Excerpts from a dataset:
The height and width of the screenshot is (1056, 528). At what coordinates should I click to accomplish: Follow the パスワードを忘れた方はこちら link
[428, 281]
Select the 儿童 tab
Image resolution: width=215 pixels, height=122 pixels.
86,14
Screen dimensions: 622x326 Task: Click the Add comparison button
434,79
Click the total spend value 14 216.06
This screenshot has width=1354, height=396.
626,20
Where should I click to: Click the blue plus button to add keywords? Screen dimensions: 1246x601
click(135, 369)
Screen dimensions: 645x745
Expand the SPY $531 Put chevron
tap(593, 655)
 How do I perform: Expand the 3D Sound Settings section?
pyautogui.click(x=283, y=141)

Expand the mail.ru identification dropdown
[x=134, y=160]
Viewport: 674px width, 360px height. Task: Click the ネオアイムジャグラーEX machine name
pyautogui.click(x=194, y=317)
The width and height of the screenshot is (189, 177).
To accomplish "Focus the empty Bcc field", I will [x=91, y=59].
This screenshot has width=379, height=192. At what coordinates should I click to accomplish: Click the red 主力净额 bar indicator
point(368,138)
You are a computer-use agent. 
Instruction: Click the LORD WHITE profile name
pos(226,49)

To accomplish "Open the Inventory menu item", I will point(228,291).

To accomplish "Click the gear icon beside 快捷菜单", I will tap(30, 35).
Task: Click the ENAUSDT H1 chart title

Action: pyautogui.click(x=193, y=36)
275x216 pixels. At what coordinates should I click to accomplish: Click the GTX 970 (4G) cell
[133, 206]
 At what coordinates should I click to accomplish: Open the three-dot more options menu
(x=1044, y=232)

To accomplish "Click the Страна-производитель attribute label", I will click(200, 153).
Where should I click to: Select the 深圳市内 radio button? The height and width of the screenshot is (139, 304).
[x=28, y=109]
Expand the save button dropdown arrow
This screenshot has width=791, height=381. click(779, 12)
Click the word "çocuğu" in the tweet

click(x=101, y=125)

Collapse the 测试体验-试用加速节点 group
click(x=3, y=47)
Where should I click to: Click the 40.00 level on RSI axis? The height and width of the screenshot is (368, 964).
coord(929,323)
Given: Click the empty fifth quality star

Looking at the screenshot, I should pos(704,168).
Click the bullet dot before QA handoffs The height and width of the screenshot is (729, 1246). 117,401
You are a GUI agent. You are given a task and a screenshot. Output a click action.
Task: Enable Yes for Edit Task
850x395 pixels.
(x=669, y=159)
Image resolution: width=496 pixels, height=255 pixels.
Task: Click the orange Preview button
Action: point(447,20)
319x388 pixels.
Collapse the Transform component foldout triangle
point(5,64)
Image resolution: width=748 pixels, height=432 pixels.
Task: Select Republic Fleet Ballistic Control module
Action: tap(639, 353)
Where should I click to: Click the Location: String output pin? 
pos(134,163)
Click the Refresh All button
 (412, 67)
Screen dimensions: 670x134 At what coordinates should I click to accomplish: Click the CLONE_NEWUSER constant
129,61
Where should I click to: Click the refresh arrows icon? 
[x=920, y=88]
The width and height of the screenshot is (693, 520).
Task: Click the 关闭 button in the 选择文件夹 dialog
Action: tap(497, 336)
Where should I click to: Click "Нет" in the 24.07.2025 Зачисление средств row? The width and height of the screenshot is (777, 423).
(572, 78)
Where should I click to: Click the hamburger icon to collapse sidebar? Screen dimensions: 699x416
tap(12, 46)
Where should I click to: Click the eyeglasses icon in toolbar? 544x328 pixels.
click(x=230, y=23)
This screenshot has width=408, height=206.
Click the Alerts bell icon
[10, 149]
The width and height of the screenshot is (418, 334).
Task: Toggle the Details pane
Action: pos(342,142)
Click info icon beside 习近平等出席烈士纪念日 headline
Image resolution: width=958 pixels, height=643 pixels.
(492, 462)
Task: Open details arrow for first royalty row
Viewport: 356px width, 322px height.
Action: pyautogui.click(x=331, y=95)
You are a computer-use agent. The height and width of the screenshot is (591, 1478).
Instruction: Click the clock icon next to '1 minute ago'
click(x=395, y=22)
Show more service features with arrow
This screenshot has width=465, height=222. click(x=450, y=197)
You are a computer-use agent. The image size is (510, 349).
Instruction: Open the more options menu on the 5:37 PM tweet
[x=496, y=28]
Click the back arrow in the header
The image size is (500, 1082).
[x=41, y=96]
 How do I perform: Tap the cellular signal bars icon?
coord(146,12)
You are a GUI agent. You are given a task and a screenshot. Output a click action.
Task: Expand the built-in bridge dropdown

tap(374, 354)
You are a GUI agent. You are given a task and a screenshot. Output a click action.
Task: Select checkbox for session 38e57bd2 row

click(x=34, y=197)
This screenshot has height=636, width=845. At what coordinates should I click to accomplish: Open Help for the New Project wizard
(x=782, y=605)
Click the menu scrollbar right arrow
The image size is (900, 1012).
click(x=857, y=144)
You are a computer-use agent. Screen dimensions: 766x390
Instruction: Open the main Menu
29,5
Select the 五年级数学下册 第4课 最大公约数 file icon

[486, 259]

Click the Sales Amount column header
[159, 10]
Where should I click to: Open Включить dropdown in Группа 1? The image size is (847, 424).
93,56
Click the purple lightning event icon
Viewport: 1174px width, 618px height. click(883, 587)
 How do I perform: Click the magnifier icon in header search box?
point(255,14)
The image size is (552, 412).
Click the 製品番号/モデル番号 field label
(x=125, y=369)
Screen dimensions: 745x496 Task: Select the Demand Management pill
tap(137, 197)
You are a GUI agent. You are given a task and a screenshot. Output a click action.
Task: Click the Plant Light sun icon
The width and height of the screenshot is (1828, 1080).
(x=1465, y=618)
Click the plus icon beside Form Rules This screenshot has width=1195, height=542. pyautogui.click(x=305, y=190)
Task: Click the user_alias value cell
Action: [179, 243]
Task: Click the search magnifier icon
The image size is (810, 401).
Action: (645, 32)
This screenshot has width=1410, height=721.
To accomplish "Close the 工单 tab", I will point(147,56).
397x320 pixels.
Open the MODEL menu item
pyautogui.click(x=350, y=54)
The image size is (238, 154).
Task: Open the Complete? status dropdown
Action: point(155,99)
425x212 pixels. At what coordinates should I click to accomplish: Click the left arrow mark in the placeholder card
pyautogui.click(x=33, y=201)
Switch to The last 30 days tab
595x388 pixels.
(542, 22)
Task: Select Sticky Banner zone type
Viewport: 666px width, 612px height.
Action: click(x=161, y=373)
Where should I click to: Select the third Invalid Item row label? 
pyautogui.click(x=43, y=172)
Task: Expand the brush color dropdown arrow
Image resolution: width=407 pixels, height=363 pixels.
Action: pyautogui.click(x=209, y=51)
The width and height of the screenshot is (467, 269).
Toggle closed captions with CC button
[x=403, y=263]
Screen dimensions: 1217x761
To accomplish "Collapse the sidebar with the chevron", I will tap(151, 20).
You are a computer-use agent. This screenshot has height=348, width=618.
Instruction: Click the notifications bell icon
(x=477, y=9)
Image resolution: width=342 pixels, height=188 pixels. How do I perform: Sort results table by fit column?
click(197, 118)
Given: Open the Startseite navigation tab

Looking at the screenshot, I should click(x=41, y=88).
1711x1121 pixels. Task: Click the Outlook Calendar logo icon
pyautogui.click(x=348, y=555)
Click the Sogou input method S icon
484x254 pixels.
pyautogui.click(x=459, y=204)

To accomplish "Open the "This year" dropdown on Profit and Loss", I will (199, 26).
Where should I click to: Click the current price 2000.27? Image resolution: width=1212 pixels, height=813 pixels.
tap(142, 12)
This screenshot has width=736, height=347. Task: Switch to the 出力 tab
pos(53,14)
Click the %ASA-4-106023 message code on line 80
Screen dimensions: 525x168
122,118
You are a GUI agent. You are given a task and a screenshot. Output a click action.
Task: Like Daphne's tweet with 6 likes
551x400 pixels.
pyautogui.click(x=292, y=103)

Brief: Word search in the records above: please count the lines holding "computer" and state the count alone.

The completed task: 5